Fin dall’inizio siete riconoscibili perché indossate divise militari d’epoca. Come è nata questa usanza?

«Certamente non abbiamo inventato niente: già i Beatles lo facevano, e molti altri dopo di loro. Per noi è stato casuale, perché proprio all’inizio della nostra storia capitammo in un mercatino dell’usato, dove vendevano divise napoleoniche “originali”, e ci venne l’idea di usarle. Il problema fu che erano in lana cotta, non proprio comodissime da indossare sul palco in agosto. In ogni caso alla gente piacque, e la cosa continuò, cambiandone un set ad ogni nuovo disco. Oggi va molto meglio, perché ce le fa su misura, in materiale adatto, Nick Cerioni (stylist di Achille Lauro e Maneskin, ndr.), che è un amico».

A proposito di immagine, che rapporto avete con i social?

«Abbiamo cominciato a usarli fin da subito. All’epoca c’era Myspace, e tutta la rete, in generale era più un posto in cui tenersi in contatto coi fan, piuttosto che l’arena di varie nefandezze che è diventata oggi. Attualmente, pur essendo presenti sui social, preferiamo comunicare con i nostri fan attraverso una newsletter».
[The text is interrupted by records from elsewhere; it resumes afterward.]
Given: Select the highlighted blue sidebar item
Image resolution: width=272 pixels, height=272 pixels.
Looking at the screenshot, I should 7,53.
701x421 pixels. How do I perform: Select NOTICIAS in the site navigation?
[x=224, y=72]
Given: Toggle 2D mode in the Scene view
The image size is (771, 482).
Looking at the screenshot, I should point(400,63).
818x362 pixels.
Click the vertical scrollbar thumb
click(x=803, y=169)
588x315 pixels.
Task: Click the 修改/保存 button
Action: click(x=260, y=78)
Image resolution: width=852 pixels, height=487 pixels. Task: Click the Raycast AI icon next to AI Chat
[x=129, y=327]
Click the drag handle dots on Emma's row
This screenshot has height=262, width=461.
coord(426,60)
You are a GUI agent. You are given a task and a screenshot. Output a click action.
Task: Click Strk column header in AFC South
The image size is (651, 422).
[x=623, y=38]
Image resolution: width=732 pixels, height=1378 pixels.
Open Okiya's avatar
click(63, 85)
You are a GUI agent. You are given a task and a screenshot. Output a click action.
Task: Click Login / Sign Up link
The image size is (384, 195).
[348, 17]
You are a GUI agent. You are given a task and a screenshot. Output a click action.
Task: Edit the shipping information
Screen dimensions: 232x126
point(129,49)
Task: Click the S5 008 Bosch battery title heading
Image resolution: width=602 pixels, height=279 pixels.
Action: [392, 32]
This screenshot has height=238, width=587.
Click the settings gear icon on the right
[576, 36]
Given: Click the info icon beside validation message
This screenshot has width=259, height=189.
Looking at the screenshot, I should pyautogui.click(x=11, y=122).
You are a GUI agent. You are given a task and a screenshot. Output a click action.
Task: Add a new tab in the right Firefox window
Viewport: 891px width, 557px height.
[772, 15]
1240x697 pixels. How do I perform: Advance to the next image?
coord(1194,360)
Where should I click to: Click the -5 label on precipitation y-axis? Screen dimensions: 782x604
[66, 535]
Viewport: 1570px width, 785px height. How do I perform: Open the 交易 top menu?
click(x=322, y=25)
Parliamo del vostro nuovo singolo “Scatolette”, che parla proprio di questo.

«È vero, parla della differenza tra fare musica come la facciamo noi, come si faceva un tempo, e farla oggi, secondo le modalità della musica “liquida”. Concepire musica per lo streaming ti costringe a lavorare in maniera specifica. Nel brano raccontiamo che scelte, rinunce e difficoltà incontra che sceglie di fare come noi. Nel testo diciamo “chiudono le biblioteche, chiudono le discoteche”, per simboleggiare dove sta andando il mondo della cultura. Noi scegliamo di suonare in posti valorosi come il Rockplanet, che ormai sono dei piccoli “villaggi di Asterix”».

Il brano è più morbido del vostro repertorio abituale, quasi una ballata: sarà così anche l’album “Giuramenti”, che esce il 6 maggio?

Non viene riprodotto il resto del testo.